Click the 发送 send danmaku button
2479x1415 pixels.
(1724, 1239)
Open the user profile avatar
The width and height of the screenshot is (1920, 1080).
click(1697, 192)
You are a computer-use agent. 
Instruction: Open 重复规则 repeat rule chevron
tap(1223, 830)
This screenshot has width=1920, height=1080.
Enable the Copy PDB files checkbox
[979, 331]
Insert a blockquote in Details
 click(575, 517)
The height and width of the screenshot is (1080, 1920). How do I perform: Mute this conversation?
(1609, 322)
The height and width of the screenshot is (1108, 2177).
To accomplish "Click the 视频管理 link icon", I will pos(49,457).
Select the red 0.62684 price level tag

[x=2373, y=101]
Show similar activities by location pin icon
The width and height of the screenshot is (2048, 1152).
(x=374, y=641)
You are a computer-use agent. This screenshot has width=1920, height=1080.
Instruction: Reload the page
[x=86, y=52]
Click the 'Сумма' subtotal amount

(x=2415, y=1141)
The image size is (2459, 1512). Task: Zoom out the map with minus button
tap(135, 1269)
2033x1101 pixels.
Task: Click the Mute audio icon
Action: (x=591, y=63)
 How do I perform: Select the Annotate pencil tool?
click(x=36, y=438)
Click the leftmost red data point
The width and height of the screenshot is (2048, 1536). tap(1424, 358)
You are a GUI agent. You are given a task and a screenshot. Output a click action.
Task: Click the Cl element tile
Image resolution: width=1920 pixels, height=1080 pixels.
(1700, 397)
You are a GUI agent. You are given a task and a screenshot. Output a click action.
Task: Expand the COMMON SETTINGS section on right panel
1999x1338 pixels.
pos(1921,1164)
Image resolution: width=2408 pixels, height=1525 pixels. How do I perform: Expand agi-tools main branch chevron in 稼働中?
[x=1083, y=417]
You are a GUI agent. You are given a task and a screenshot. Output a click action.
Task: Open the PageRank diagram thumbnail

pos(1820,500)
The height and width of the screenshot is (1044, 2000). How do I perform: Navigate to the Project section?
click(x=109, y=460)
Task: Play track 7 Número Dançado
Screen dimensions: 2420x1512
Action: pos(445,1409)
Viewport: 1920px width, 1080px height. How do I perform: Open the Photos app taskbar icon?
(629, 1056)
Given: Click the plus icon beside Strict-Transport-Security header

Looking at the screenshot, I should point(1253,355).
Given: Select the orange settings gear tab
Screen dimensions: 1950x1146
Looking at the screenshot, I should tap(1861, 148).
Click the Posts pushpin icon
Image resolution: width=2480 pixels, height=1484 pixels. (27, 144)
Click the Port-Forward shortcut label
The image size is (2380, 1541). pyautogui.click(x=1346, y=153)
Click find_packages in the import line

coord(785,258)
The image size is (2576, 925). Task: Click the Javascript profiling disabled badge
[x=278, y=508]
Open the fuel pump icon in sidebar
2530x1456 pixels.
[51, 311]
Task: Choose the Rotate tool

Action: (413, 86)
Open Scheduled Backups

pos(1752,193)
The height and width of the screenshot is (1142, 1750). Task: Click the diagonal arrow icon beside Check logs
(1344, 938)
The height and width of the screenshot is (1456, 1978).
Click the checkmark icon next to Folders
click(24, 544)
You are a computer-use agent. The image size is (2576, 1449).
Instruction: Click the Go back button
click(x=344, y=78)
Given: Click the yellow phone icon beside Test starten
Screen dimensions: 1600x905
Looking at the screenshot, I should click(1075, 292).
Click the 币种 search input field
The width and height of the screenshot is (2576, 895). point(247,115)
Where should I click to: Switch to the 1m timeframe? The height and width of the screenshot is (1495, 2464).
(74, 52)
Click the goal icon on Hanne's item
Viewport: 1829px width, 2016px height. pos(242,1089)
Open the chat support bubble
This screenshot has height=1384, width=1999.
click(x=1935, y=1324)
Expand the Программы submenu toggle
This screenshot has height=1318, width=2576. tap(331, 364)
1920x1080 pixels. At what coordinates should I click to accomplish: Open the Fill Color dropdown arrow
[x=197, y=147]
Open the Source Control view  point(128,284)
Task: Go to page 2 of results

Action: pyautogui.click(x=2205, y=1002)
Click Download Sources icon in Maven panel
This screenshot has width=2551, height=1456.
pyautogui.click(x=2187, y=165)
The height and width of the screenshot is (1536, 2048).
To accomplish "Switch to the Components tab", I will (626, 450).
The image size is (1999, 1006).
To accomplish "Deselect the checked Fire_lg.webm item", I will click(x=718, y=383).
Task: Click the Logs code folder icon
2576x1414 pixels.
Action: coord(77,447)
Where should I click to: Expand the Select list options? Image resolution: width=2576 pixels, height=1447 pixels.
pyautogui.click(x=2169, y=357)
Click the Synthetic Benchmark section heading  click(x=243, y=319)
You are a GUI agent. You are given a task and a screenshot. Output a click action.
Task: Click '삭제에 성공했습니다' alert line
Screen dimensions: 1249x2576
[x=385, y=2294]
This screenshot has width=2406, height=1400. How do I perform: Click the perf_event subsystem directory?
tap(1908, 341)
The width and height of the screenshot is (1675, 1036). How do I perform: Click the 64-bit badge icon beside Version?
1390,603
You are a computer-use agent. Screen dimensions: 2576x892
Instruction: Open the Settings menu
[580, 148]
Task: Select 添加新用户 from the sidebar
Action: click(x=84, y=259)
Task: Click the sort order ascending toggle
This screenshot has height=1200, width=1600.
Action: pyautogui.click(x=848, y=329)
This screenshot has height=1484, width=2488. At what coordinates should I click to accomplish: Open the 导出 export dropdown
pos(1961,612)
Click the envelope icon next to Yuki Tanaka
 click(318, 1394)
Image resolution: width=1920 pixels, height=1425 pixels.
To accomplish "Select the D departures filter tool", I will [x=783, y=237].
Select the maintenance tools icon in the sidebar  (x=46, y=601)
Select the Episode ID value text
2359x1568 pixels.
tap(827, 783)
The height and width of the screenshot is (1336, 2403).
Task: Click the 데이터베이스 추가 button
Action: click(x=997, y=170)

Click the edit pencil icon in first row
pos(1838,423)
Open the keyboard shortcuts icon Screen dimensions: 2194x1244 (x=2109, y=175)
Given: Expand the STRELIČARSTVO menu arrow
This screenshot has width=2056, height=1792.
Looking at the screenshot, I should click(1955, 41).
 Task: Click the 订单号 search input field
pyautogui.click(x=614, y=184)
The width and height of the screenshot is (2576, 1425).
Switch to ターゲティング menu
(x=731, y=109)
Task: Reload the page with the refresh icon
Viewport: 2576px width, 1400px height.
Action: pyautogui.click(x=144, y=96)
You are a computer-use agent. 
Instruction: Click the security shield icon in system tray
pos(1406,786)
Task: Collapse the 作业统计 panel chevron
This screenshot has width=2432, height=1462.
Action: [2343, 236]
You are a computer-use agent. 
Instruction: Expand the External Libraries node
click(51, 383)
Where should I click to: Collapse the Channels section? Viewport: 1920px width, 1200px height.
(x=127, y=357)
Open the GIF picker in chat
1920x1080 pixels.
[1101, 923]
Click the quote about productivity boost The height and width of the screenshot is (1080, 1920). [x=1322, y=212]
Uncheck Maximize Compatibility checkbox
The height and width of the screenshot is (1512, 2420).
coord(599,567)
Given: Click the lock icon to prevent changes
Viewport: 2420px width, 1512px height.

※ ※ ※

Required action
Could you retype the whole listing above without altering a word?

Task response
Click the 发送 send danmaku button
2479x1415 pixels.
(1724, 1239)
Open the user profile avatar
The width and height of the screenshot is (1920, 1080).
click(1697, 192)
You are a computer-use agent. 
Instruction: Open 重复规则 repeat rule chevron
tap(1223, 830)
This screenshot has width=1920, height=1080.
Enable the Copy PDB files checkbox
[979, 331]
Insert a blockquote in Details
 click(575, 517)
The height and width of the screenshot is (1080, 1920). How do I perform: Mute this conversation?
(1609, 322)
The height and width of the screenshot is (1108, 2177).
To accomplish "Click the 视频管理 link icon", I will pos(49,457).
Select the red 0.62684 price level tag

[x=2373, y=101]
Show similar activities by location pin icon
The width and height of the screenshot is (2048, 1152).
(x=374, y=641)
You are a computer-use agent. This screenshot has width=1920, height=1080.
Instruction: Reload the page
[x=86, y=52]
Click the 'Сумма' subtotal amount

(x=2415, y=1141)
The image size is (2459, 1512). Task: Zoom out the map with minus button
tap(135, 1269)
2033x1101 pixels.
Task: Click the Mute audio icon
Action: (x=591, y=63)
 How do I perform: Select the Annotate pencil tool?
click(x=36, y=438)
Click the leftmost red data point
The width and height of the screenshot is (2048, 1536). tap(1424, 358)
You are a GUI agent. You are given a task and a screenshot. Output a click action.
Task: Click the Cl element tile
Image resolution: width=1920 pixels, height=1080 pixels.
(1700, 397)
You are a GUI agent. You are given a task and a screenshot. Output a click action.
Task: Expand the COMMON SETTINGS section on right panel
1999x1338 pixels.
pos(1921,1164)
Image resolution: width=2408 pixels, height=1525 pixels. How do I perform: Expand agi-tools main branch chevron in 稼働中?
[x=1083, y=417]
You are a GUI agent. You are given a task and a screenshot. Output a click action.
Task: Open the PageRank diagram thumbnail

pos(1820,500)
The height and width of the screenshot is (1044, 2000). How do I perform: Navigate to the Project section?
click(x=109, y=460)
Task: Play track 7 Número Dançado
Screen dimensions: 2420x1512
Action: pos(445,1409)
Viewport: 1920px width, 1080px height. How do I perform: Open the Photos app taskbar icon?
(629, 1056)
Given: Click the plus icon beside Strict-Transport-Security header

Looking at the screenshot, I should point(1253,355).
Given: Select the orange settings gear tab
Screen dimensions: 1950x1146
Looking at the screenshot, I should tap(1861, 148).
Click the Posts pushpin icon
Image resolution: width=2480 pixels, height=1484 pixels. (27, 144)
Click the Port-Forward shortcut label
The image size is (2380, 1541). pyautogui.click(x=1346, y=153)
Click find_packages in the import line

coord(785,258)
The image size is (2576, 925). Task: Click the Javascript profiling disabled badge
[x=278, y=508]
Open the fuel pump icon in sidebar
2530x1456 pixels.
[51, 311]
Task: Choose the Rotate tool

Action: (413, 86)
Open Scheduled Backups

pos(1752,193)
The height and width of the screenshot is (1142, 1750). Task: Click the diagonal arrow icon beside Check logs
(1344, 938)
The height and width of the screenshot is (1456, 1978).
Click the checkmark icon next to Folders
click(24, 544)
You are a computer-use agent. The image size is (2576, 1449).
Instruction: Click the Go back button
click(x=344, y=78)
Given: Click the yellow phone icon beside Test starten
Screen dimensions: 1600x905
Looking at the screenshot, I should click(1075, 292).
Click the 币种 search input field
The width and height of the screenshot is (2576, 895). point(247,115)
Where should I click to: Switch to the 1m timeframe? The height and width of the screenshot is (1495, 2464).
(74, 52)
Click the goal icon on Hanne's item
Viewport: 1829px width, 2016px height. pos(242,1089)
Open the chat support bubble
This screenshot has height=1384, width=1999.
click(x=1935, y=1324)
Expand the Программы submenu toggle
This screenshot has height=1318, width=2576. tap(331, 364)
1920x1080 pixels. At what coordinates should I click to accomplish: Open the Fill Color dropdown arrow
[x=197, y=147]
Open the Source Control view  point(128,284)
Task: Go to page 2 of results

Action: pyautogui.click(x=2205, y=1002)
Click Download Sources icon in Maven panel
This screenshot has width=2551, height=1456.
pyautogui.click(x=2187, y=165)
The height and width of the screenshot is (1536, 2048).
To accomplish "Switch to the Components tab", I will (626, 450).
The image size is (1999, 1006).
To accomplish "Deselect the checked Fire_lg.webm item", I will click(x=718, y=383).
Task: Click the Logs code folder icon
2576x1414 pixels.
Action: coord(77,447)
Where should I click to: Expand the Select list options? Image resolution: width=2576 pixels, height=1447 pixels.
pyautogui.click(x=2169, y=357)
Click the Synthetic Benchmark section heading  click(x=243, y=319)
You are a GUI agent. You are given a task and a screenshot. Output a click action.
Task: Click '삭제에 성공했습니다' alert line
Screen dimensions: 1249x2576
[x=385, y=2294]
This screenshot has width=2406, height=1400. How do I perform: Click the perf_event subsystem directory?
tap(1908, 341)
The width and height of the screenshot is (1675, 1036). How do I perform: Click the 64-bit badge icon beside Version?
1390,603
You are a computer-use agent. Screen dimensions: 2576x892
Instruction: Open the Settings menu
[580, 148]
Task: Select 添加新用户 from the sidebar
Action: click(x=84, y=259)
Task: Click the sort order ascending toggle
This screenshot has height=1200, width=1600.
Action: pyautogui.click(x=848, y=329)
This screenshot has height=1484, width=2488. At what coordinates should I click to accomplish: Open the 导出 export dropdown
pos(1961,612)
Click the envelope icon next to Yuki Tanaka
 click(318, 1394)
Image resolution: width=1920 pixels, height=1425 pixels.
To accomplish "Select the D departures filter tool", I will [x=783, y=237].
Select the maintenance tools icon in the sidebar  (x=46, y=601)
Select the Episode ID value text
2359x1568 pixels.
tap(827, 783)
The height and width of the screenshot is (1336, 2403).
Task: Click the 데이터베이스 추가 button
Action: click(x=997, y=170)

Click the edit pencil icon in first row
pos(1838,423)
Open the keyboard shortcuts icon Screen dimensions: 2194x1244 (x=2109, y=175)
Given: Expand the STRELIČARSTVO menu arrow
This screenshot has width=2056, height=1792.
Looking at the screenshot, I should click(1955, 41).
 Task: Click the 订单号 search input field
pyautogui.click(x=614, y=184)
The width and height of the screenshot is (2576, 1425).
Switch to ターゲティング menu
(x=731, y=109)
Task: Reload the page with the refresh icon
Viewport: 2576px width, 1400px height.
Action: pyautogui.click(x=144, y=96)
You are a computer-use agent. 
Instruction: Click the security shield icon in system tray
pos(1406,786)
Task: Collapse the 作业统计 panel chevron
This screenshot has width=2432, height=1462.
Action: [2343, 236]
You are a computer-use agent. 
Instruction: Expand the External Libraries node
click(51, 383)
Where should I click to: Collapse the Channels section? Viewport: 1920px width, 1200px height.
(x=127, y=357)
Open the GIF picker in chat
1920x1080 pixels.
[1101, 923]
Click the quote about productivity boost The height and width of the screenshot is (1080, 1920). [x=1322, y=212]
Uncheck Maximize Compatibility checkbox
The height and width of the screenshot is (1512, 2420).
coord(599,567)
Given: Click the lock icon to prevent changes
Viewport: 2420px width, 1512px height.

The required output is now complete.